STATED PROBLEM: Could you output the entries as a numbered list, starting at the line that contains "You are a GUI" and ending at the line that contains "point(750,559)", with blank lines skipped and the pictures left out?

MATERIALS PROVIDED:
--- Start ---
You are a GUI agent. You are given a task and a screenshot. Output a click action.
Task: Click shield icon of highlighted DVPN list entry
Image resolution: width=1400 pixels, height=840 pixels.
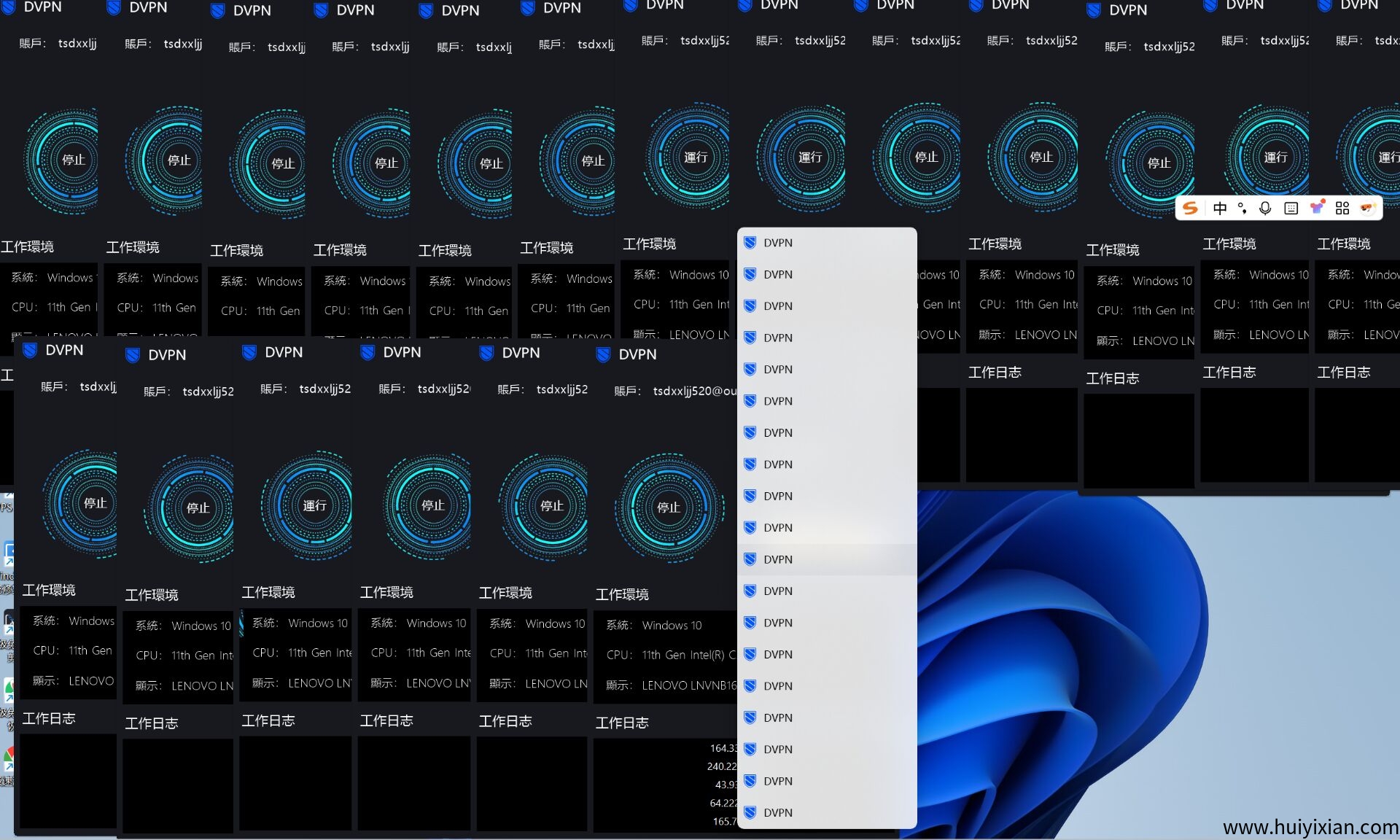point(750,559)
--- End ---
--- Start ---
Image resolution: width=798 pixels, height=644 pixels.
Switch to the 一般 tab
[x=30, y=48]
--- End ---
SOLVED PROBLEM:
1. You are a GUI agent. You are given a task and a screenshot. Output a click action.
2. Task: Click shield icon of highlighted DVPN list entry
3. Image resolution: width=1400 pixels, height=840 pixels.
4. point(750,559)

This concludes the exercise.